Prof. Umar Danbatta, Executive Vice Chairman, Nigerian Communications Commission [NCC] has said MTN Nigeria Communications Limited has so far paid N165bn out of the N330bn fine expected from the company.
Danbatta stated this on Monday in Abuja while hosting some directors from MTN on a courtesy visit.
He also disclosed that the National Frequency Management Council had decided that the firm should retain the controversial frequency it acquired from the National Broadcasting Commission for N30bn.
However, the frequency, Danbatta stated, must be used for telecommunications services rather than for broadcast services.
The NCC had in October 2015 imposed a fine of N1.04tn on MTN for irregular registration of subscribers. However, after prolonged negotiation with both the regulatory agency and the Federal Government, the company had the fine reduced to N330bn.
The payment of the fine was spread over a period of three years and Danbatta said the company had so far kept to the schedule, making a total deposit of N165bn as the regulatory agency received a cheque of N55bn in the last two weeks.
Danbatta said, “I am delighted that you chose to have this strategic meeting in Nigeria. We always try to find pragmatic ways to engage with all operators, including the MTN.
“The National Frequency Management Council has accepted our recommendation that the 700 Megahertz spectrum that was assigned to you by a sister agency, the National Broadcasting Commission, (which has been on hold) should stay with you on condition that you use it for telecommunications services instead of broadcast services.
“Part of the fine was paid in March. Not more than two weeks ago, we received a cheque for N55bn. So far, MTN has paid more than 50 per cent of the fine. That would translate to N165bn. The payment they are making is consistent with the terms of agreement we reached with them.”

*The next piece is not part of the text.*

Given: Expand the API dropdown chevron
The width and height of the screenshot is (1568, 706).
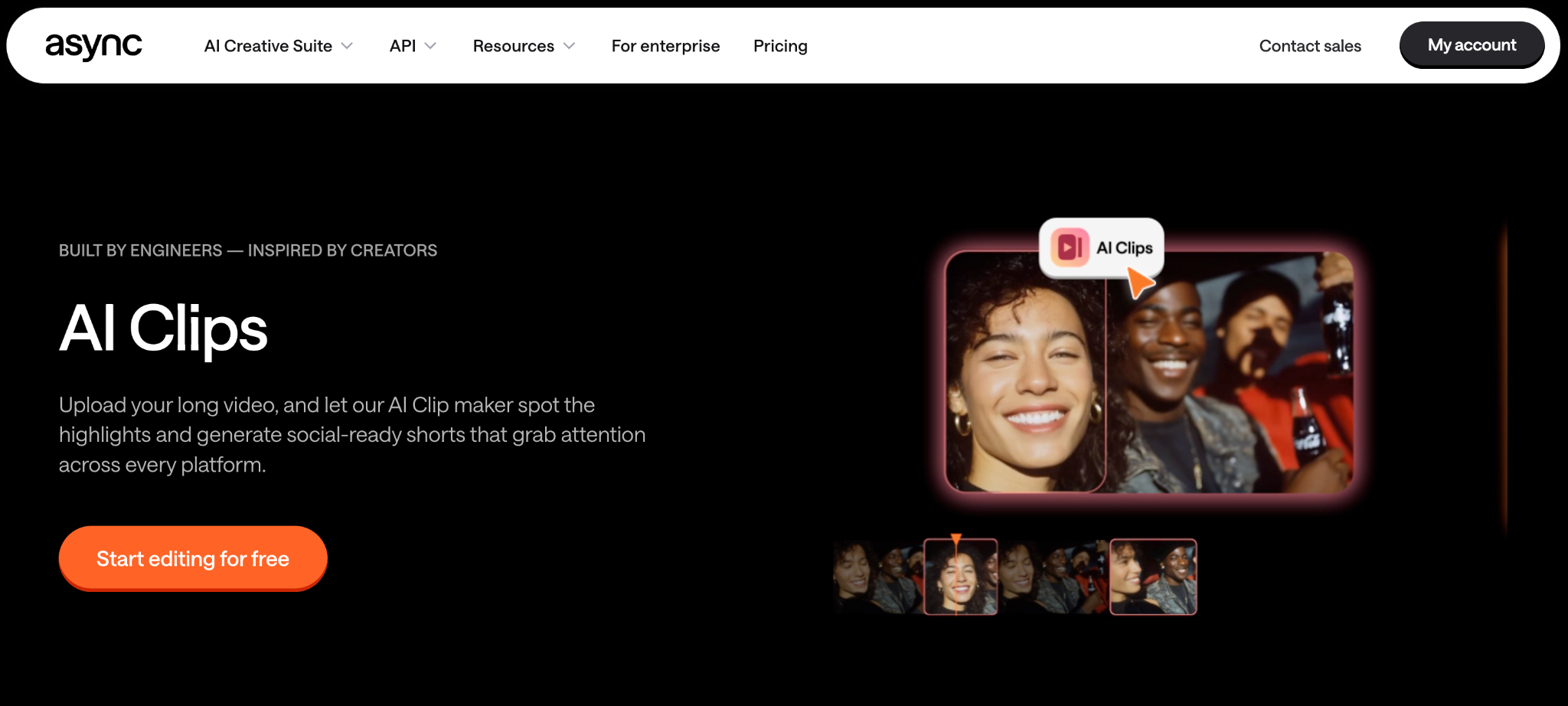Looking at the screenshot, I should tap(430, 46).
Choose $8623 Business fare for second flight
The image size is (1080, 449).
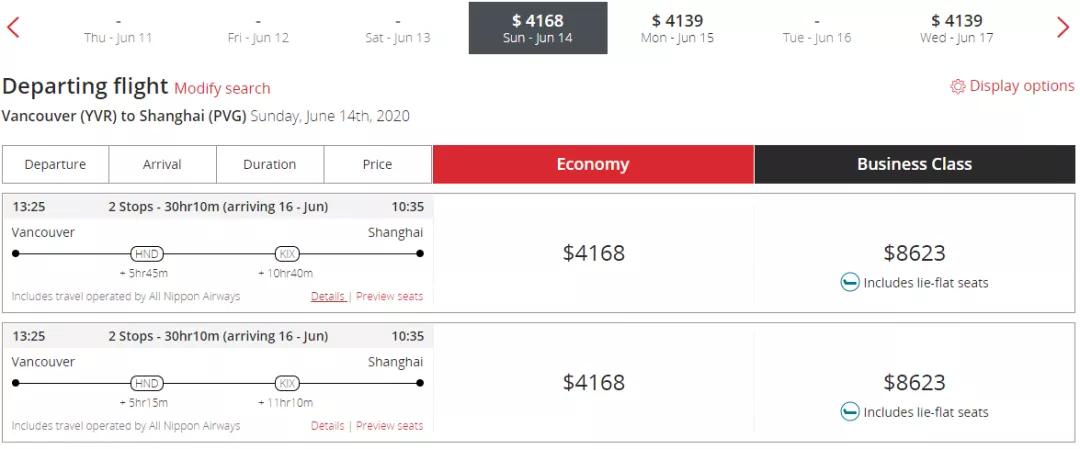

He also said, “There was an amicable settlement and agreement leading to the way the fine is being paid. So far, they have not reneged. This information should go out.
“The whole idea of that exercise was not to bring MTN to its knees. We just wanted to ensure that it is not business as usual. More than the fine, we wanted to ensure that the rules of engagement are respected. That is all.
“Left to me, the sanction wouldn’t have been necessary but because the rules were there clearly stipulating what should be done in such a situation, the EVC did not have much option but to play by the dictates of the rules governing engagement in the telecommunications sector of the economy.”